You Can’t Always Avoid Complexity: Why Better Leadership Is the Answer

When a homeowner wishes to add new features to their property, these often come with associated maintenance tasks or costs. Such hidden features are tacked onto upfront expenses paid and must be part of the overall consideration.

Sometimes, we can find creative ways to simplify maintenance. For instance, a swimming pool using a CO2-based system for pH balance is hassle-free compared to one that uses chemicals.

Businesses operate similarly, but at a far greater scale and with a stronger incentive to grow. If you’re thriving, you want to reinvest profits. This usually means adding new features, each with a hidden cost of complexity.

Hiring more people creates the need to train them and immerse them in your culture. New technology can improve efficiency, but someone must learn how to operate the system. Finding cost-effective suppliers means getting comfortable working with third parties from all over the world.

How does a business strive to manage this ever-increasing picture of complications?

Avoidance

Not all businesses view growth as something that’s unequivocally positive or beneficial. They see that part of growth must entail new processes or dimensions solely to manage the organization’s increasingly convoluted inner workings.

By seeking to avoid growth, a company might intentionally remain small. This could be aligned with a vision: to serve the local community, for instance, or to function as the owner’s lifestyle business.

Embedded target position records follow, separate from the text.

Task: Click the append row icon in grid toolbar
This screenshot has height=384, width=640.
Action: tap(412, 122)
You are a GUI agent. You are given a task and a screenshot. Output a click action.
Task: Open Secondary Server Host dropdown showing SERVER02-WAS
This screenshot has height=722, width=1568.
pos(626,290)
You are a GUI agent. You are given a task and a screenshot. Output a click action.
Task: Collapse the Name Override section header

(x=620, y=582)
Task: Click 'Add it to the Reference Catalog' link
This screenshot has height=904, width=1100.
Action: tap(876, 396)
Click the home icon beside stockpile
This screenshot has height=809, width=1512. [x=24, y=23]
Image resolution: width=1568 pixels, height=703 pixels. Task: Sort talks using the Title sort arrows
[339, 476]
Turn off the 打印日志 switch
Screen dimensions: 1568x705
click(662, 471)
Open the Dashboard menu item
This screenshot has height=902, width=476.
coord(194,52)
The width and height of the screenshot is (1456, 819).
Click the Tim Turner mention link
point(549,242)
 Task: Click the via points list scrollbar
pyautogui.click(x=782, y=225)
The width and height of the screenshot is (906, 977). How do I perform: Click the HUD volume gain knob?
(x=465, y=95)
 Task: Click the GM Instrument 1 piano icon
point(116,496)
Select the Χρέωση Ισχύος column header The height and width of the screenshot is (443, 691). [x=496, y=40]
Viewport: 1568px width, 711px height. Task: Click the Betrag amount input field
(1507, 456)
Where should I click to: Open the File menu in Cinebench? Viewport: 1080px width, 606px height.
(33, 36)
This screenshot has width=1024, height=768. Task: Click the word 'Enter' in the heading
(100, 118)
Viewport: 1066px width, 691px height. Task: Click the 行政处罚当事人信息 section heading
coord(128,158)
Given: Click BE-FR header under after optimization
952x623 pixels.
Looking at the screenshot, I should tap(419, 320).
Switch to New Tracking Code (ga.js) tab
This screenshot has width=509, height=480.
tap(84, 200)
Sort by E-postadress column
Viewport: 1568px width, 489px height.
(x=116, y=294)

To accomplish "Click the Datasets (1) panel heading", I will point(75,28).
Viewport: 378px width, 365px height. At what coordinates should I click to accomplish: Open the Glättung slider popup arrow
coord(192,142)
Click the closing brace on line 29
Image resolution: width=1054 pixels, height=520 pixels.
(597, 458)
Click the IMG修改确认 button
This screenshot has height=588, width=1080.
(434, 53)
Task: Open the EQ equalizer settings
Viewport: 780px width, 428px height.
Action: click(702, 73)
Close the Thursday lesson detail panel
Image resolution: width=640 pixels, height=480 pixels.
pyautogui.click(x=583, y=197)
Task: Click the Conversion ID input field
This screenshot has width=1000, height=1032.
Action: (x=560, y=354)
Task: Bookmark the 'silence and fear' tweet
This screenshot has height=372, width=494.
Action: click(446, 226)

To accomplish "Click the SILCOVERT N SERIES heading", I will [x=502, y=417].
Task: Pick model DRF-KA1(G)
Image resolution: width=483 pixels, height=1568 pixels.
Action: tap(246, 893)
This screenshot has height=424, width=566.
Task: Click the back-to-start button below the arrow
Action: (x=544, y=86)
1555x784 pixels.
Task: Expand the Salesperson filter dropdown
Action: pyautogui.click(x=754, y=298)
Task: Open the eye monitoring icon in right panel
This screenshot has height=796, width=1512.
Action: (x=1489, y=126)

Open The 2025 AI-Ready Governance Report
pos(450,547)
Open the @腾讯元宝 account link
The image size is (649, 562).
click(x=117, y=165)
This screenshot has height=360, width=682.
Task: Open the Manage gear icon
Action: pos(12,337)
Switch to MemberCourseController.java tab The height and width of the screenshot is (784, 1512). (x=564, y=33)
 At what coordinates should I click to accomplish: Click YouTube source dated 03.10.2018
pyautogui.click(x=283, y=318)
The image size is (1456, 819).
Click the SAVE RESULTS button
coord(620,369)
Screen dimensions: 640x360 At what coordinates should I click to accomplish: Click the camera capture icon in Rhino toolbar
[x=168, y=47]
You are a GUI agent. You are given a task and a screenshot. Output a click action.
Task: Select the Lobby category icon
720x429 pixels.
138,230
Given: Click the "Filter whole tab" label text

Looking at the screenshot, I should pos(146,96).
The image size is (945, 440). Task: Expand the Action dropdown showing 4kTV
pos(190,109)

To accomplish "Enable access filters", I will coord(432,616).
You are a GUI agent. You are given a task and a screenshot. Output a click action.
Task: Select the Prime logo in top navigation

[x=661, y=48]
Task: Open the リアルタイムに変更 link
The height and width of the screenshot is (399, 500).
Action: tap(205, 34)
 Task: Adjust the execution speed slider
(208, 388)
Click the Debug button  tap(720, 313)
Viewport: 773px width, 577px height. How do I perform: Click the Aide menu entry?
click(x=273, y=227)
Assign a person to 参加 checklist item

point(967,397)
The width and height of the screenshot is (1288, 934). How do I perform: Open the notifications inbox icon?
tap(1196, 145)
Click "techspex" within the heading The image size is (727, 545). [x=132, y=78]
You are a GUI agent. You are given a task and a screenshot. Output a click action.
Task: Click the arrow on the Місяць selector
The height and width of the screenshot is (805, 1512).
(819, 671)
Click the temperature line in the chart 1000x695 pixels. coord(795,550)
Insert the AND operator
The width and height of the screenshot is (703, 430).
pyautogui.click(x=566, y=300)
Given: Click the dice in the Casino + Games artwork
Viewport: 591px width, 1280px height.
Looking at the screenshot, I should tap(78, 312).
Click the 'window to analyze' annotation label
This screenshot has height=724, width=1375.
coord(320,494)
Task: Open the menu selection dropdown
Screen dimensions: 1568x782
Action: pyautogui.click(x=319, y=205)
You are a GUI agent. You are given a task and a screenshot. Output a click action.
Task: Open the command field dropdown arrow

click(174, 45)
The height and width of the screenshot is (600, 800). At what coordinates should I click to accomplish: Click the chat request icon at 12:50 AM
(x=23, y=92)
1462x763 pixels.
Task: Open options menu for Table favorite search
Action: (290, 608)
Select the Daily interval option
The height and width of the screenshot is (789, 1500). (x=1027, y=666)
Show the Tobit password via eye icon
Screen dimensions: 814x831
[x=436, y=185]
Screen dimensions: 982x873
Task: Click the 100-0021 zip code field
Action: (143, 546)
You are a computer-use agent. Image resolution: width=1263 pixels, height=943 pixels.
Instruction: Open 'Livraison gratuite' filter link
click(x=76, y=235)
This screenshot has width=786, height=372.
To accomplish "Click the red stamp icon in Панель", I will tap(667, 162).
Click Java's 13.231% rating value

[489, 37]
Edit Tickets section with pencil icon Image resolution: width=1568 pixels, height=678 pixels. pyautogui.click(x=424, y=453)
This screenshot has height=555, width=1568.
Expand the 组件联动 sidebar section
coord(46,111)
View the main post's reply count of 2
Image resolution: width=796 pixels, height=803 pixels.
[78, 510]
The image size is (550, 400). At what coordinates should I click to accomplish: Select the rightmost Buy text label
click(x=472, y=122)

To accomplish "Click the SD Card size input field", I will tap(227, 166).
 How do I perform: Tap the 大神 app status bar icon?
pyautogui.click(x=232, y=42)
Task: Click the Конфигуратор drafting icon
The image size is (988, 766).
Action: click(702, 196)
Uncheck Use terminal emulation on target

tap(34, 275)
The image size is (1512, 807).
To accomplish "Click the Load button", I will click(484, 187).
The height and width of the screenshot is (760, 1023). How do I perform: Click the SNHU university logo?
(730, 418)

Staying small might not entail the trade-offs you’d expect. In the modern world of global networks and instant information, big and small companies’ competitive gaps can be narrow or even non-existent in some aspects.

In these scenarios, avoidance can work. But there will still be occasions when a small business struggles to compete against the economies of scale achieved by larger competitors. In the event of a crisis, the ability to draw upon greater resources provided by growth can make a difference in terms of survival prospects.

Scaling

employees brainstorming

The reason growth and complexity go hand-in-hand is the additive nature of this process. When an organization grows, it does so by adding elements to gain access to more resources.

Each element in an organization has the potential to interact with another. Machines require operators, who require training and managers. In turn, these may require other forms of specialist support, such as coaches or data analysts.

All those potential interactions among various elements are what creates network density and complexity. And this unfolds exponentially. Companies often organize themselves along lines that limit potential interactions, through hierarchies, for instance.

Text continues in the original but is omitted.